All of lore.kernel.org
 help / color / mirror / Atom feed

From: Jakub Kicinski <kuba@kernel.org>
To: lukasz.majewski@mailbox.org
Cc: Jakub Kicinski <kuba@kernel.org>,
	andrew+netdev@lunn.ch, davem@davemloft.net, edumazet@google.com,
	pabeni@redhat.com, richardcochran@gmail.com, lgirdwood@gmail.com,
	nathan@kernel.org, linux-kernel@vger.kernel.org,
	netdev@vger.kernel.org, krzk+dt@kernel.org, imx@lists.linux.dev,
	linux-arm-kernel@lists.infradead.org, robh@kernel.org
Subject: Re: [net-next v24 4/7] net: mtip: Add net_device_ops functions to the L2 switch driver
Date: Thu,  4 Jun 2026 19:18:55 -0700	[thread overview]
Message-ID: <20260605021855.3594587-1-kuba@kernel.org> (raw)
In-Reply-To: <20260601112437.2216043-5-lukasz.majewski@mailbox.org>

This is an AI-generated review of your patch. The human sending this
email has considered the AI review valid, or at least plausible.
---
net: mtip: Add net_device_ops functions to the L2 switch driver

This patch adds the ndo_start_xmit, ndo_set_rx_mode, ndo_tx_timeout,
ndo_set_mac_address, and ndo_get_port_parent_id callbacks to the MTIP
L2 switch driver, along with helpers and a tx_timeout work item.

> diff --git a/drivers/net/ethernet/freescale/mtipsw/mtipl2sw.c b/drivers/net/ethernet/freescale/mtipsw/mtipl2sw.c
> index 5b5229ee411d..7dfeda230e3f 100644
> --- a/drivers/net/ethernet/freescale/mtipsw/mtipl2sw.c
> +++ b/drivers/net/ethernet/freescale/mtipsw/mtipl2sw.c

[ ... ]

> @@ -617,6 +740,76 @@ static void mtip_switch_restart(struct net_device *dev, int duplex0,
>  	mtip_config_switch(fep);
>  }
>  
> +static void mtip_print_hw_state(struct net_device *dev)
> +{

[ ... ]

> +static void mtip_timeout_work(struct work_struct *work)
> +{
> +	struct mtip_ndev_priv *priv =
> +		container_of(work, struct mtip_ndev_priv, tx_timeout_work);
> +	struct switch_enet_private *fep = priv->fep;
> +	struct net_device *dev = priv->dev;
> +
> +	rtnl_lock();
> +	if (netif_device_present(dev) || netif_running(dev)) {
> +		napi_disable(&fep->napi);
> +		netif_tx_lock_bh(dev);
> +		mtip_switch_restart(dev, fep->full_duplex[0],
> +				    fep->full_duplex[1]);
> +		netif_tx_wake_all_queues(dev);
> +		netif_tx_unlock_bh(dev);
> +		napi_enable(&fep->napi);
> +	}
> +	rtnl_unlock();
> +}

[High]
Should the guard here be a logical AND rather than OR?

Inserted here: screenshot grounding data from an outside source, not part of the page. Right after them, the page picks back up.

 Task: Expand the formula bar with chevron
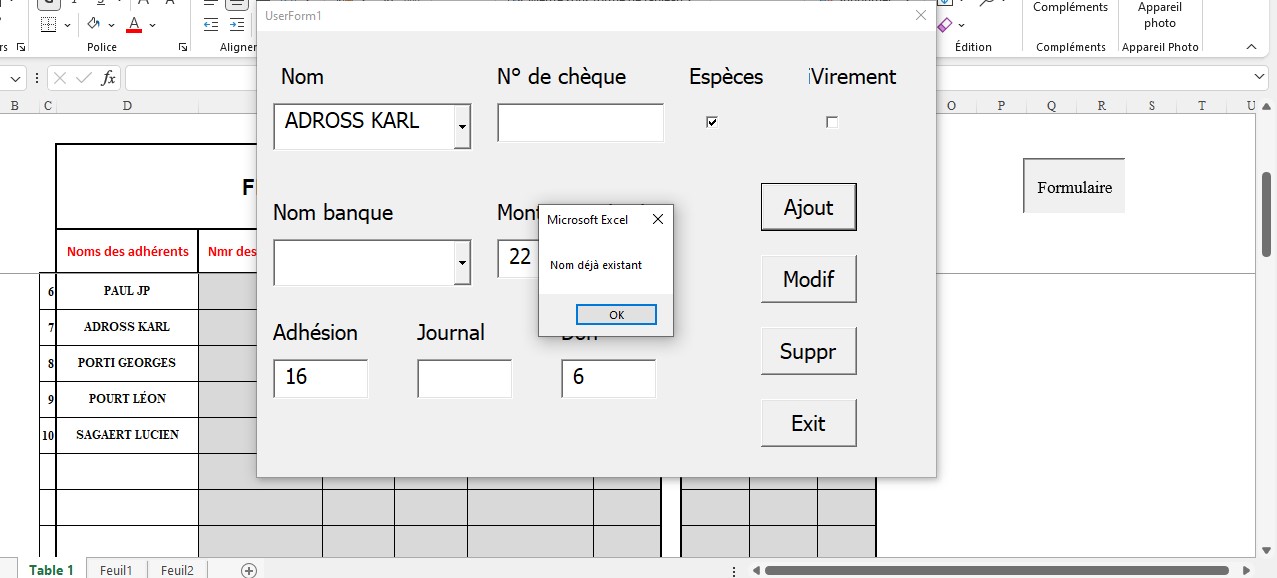coord(1260,78)
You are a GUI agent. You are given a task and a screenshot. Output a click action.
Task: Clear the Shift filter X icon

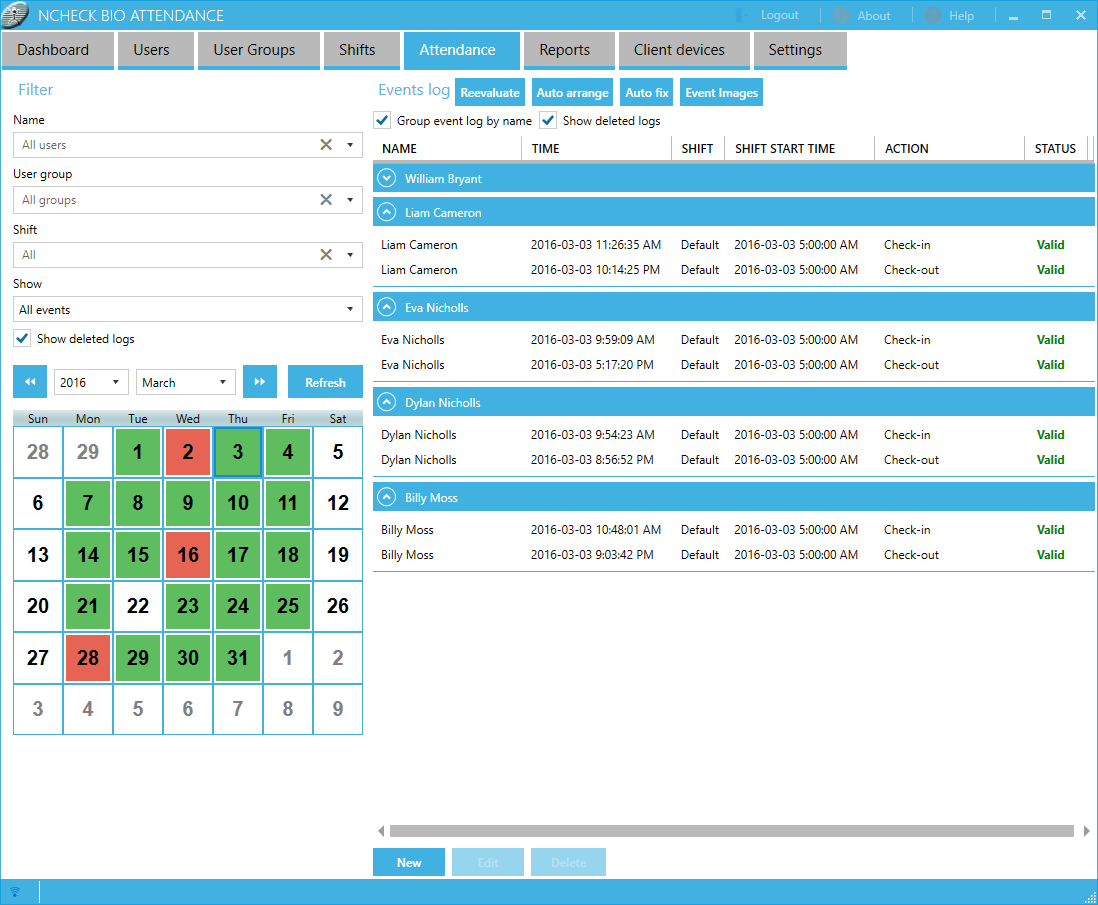pyautogui.click(x=326, y=255)
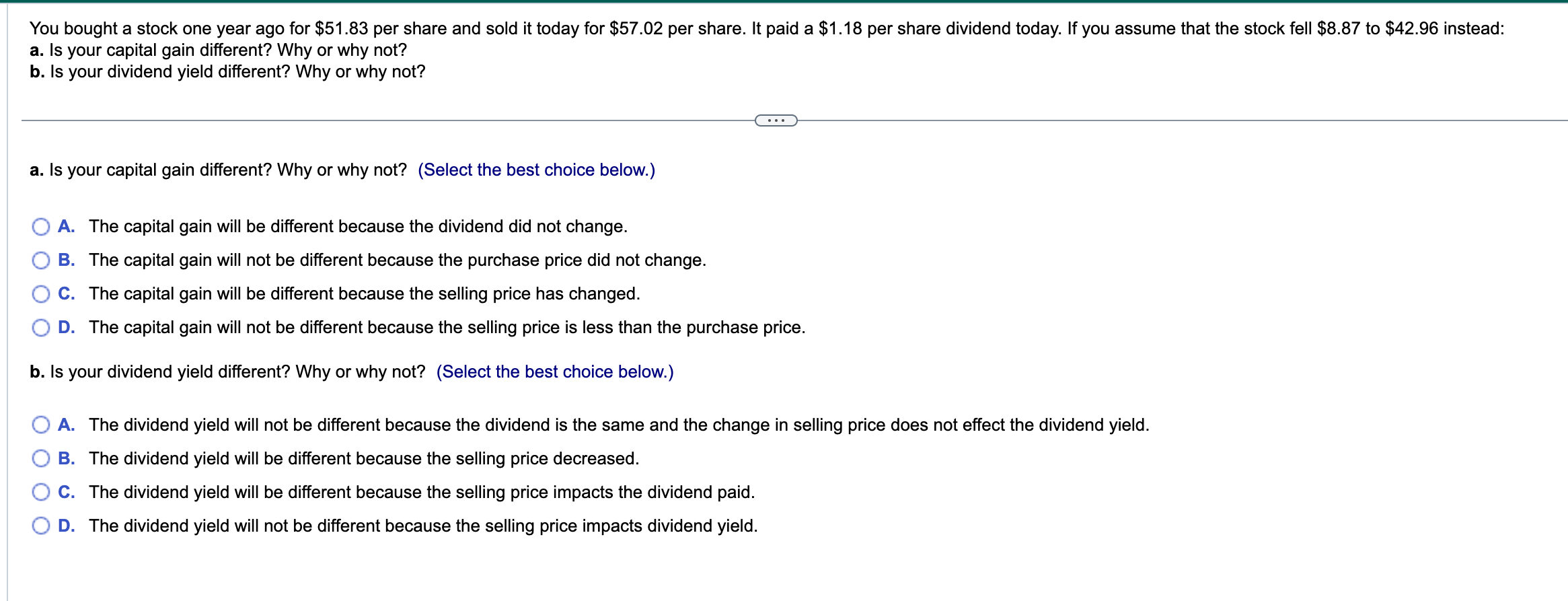
Task: Click the problem statement mentioning $51.83 per share
Action: coord(767,28)
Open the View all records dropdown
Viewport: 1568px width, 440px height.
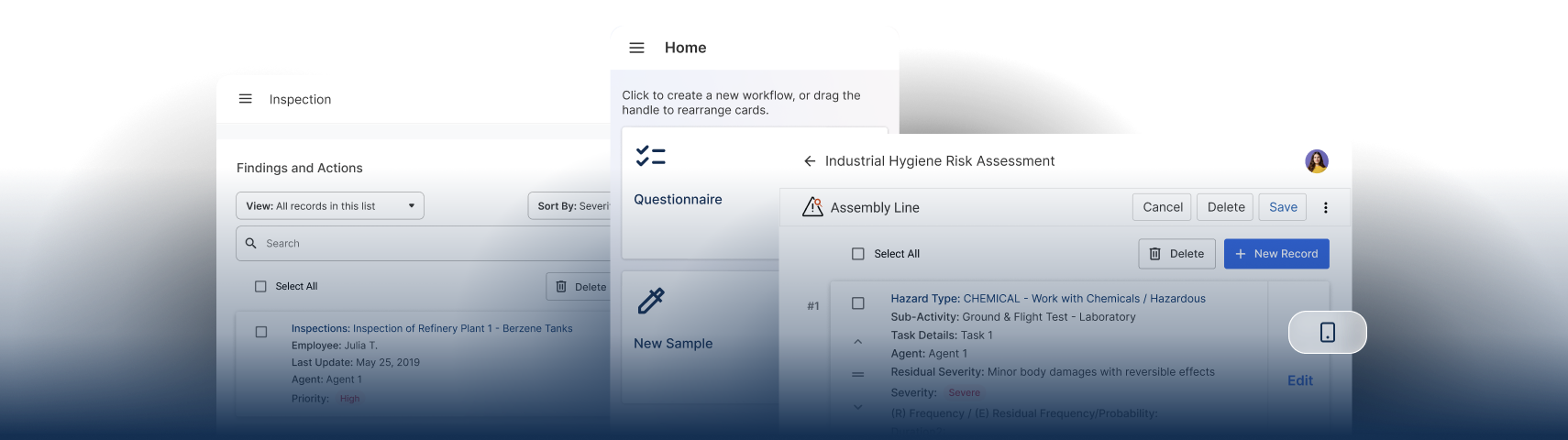click(x=330, y=206)
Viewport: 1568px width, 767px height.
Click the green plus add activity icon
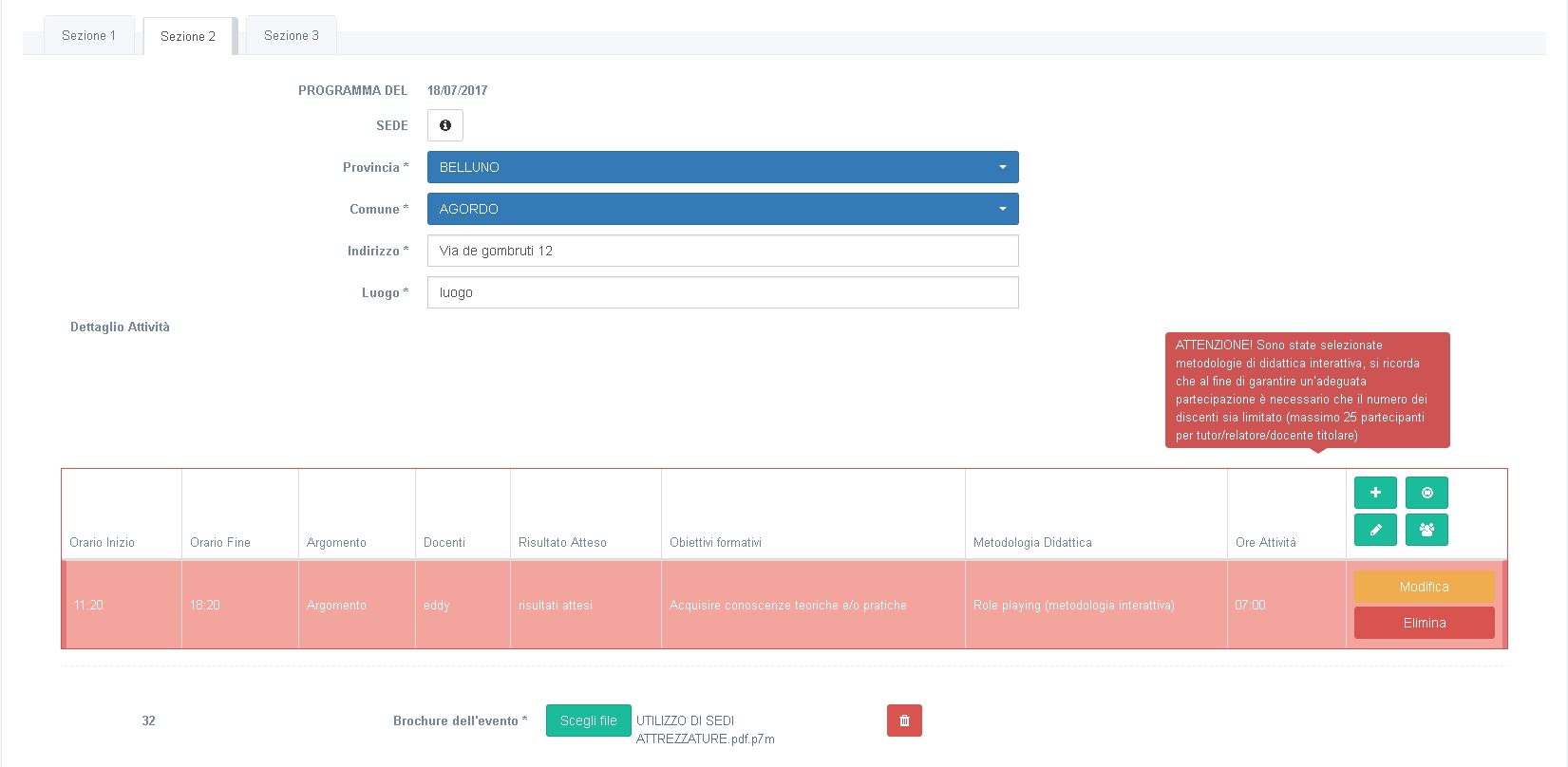pyautogui.click(x=1374, y=493)
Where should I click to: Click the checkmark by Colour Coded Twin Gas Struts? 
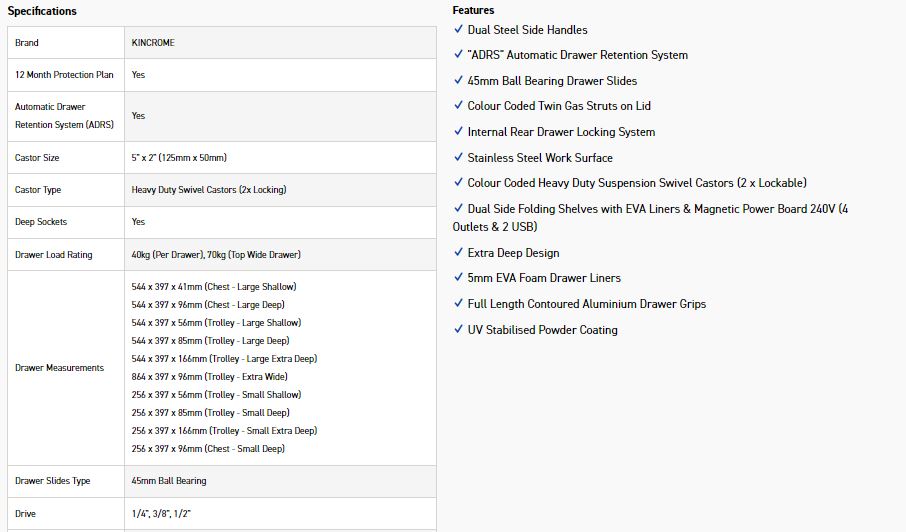(x=458, y=106)
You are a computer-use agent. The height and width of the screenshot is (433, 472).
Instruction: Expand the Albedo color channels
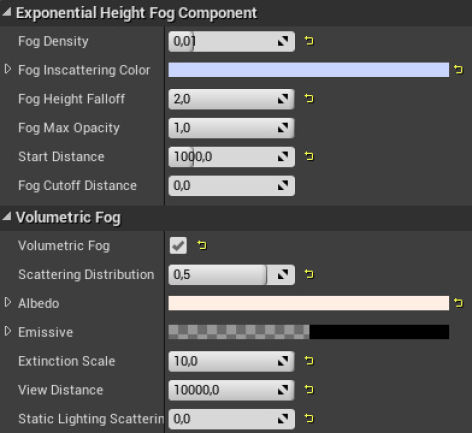click(x=8, y=303)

	if (netif_device_present(dev) || netif_running(dev)) {

netif_device_present() returns true unless netif_device_detach() has been
called, and this driver never calls netif_device_detach().  So the OR
collapses to "always true" once the device has been registered, and the
work proceeds even after mtip_close().

mtip_close() does this on the last close:

	if (fep->usage_count == 1) {
		napi_disable(&fep->napi);
		netif_napi_del(&fep->napi);
		mtip_free_buffers(dev);
		clk_disable(fep->clk_ipg);
	}

After that, can mtip_timeout_work() running due to a previously scheduled
watchdog still call napi_disable(&fep->napi) / napi_enable(&fep->napi) on
a netif_napi_del()'d napi, and call mtip_switch_restart() which writes
hardware registers after clk_ipg has been disabled?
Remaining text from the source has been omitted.